**Data listing**.
=-=-=
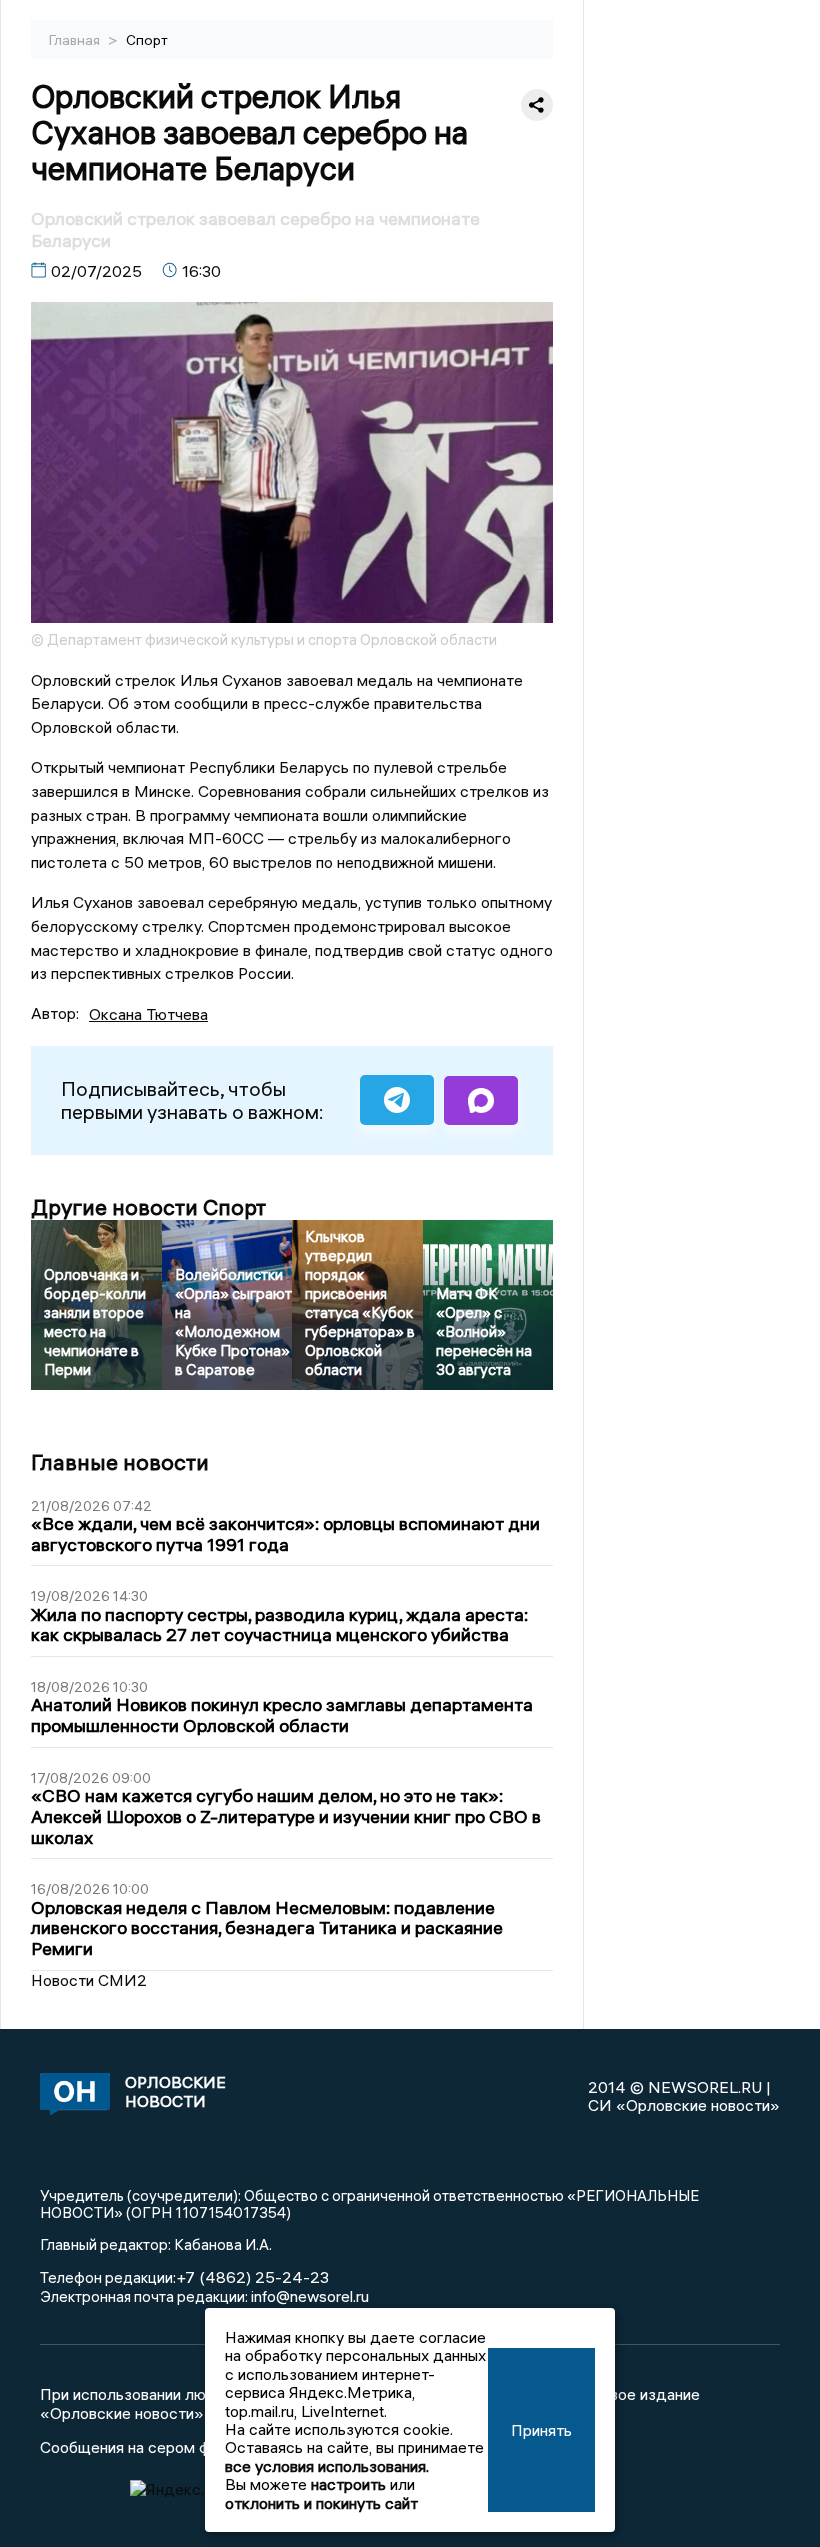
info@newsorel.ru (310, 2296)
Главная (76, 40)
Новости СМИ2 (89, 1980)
=-=-=
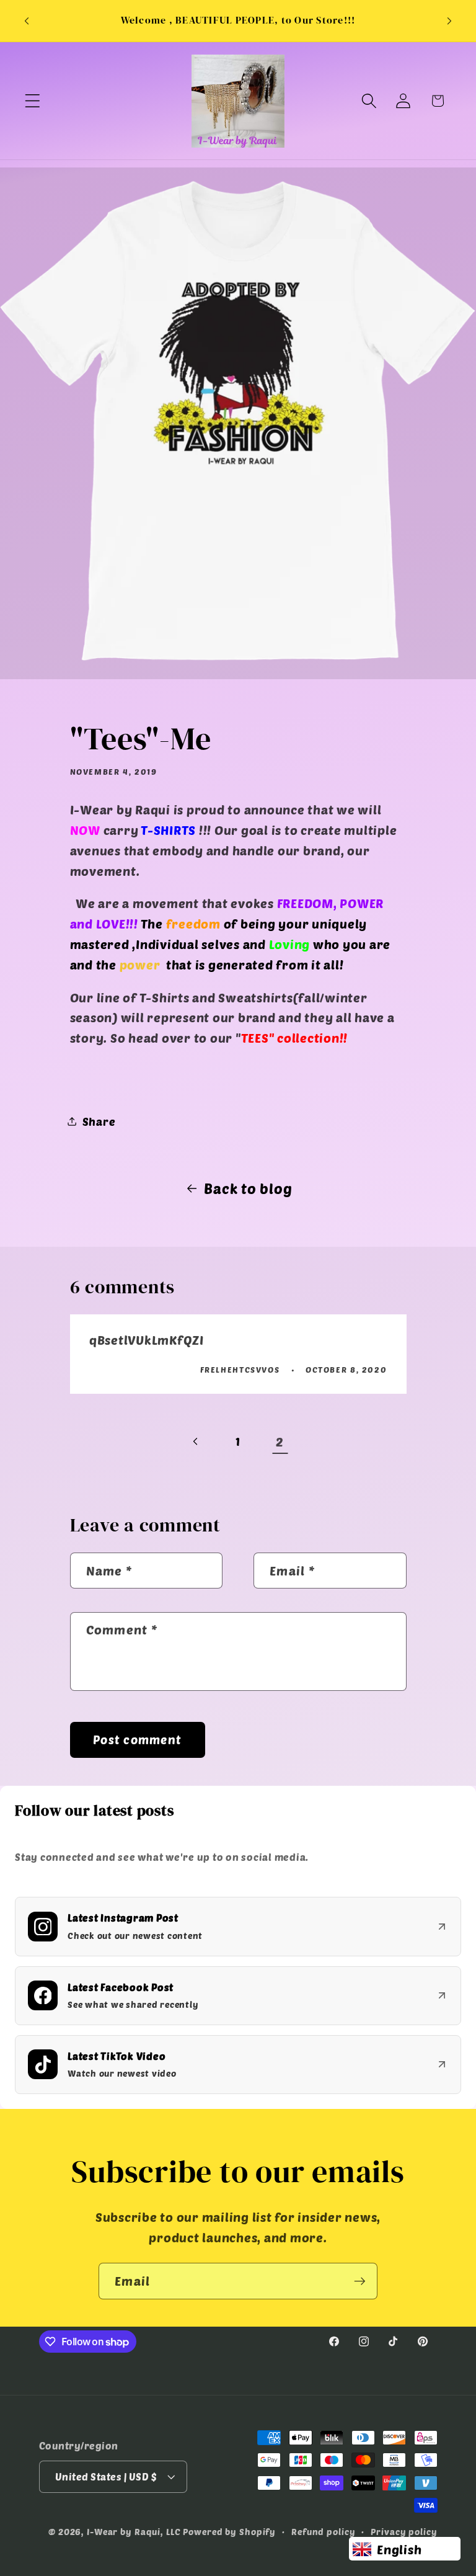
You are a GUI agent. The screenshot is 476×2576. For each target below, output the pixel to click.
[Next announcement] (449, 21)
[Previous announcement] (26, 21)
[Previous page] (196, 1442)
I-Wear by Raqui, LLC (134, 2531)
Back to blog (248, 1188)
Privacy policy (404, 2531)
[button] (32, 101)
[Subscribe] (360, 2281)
=-=-=
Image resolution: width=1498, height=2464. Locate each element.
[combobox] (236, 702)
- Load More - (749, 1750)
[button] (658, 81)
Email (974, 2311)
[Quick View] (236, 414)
=-=-=
Within the data above, the lines from the one with "You are a GUI" to the one with "[Subscribe] (360, 2281)" must be repeated exactly; no other line belongs in the answer.

You are a GUI agent. The screenshot is 476×2576. For each target below, output the pixel to click.
[Next announcement] (449, 21)
[Previous announcement] (26, 21)
[Previous page] (196, 1442)
I-Wear by Raqui, LLC (134, 2531)
Back to blog (248, 1188)
Privacy policy (404, 2531)
[button] (32, 101)
[Subscribe] (360, 2281)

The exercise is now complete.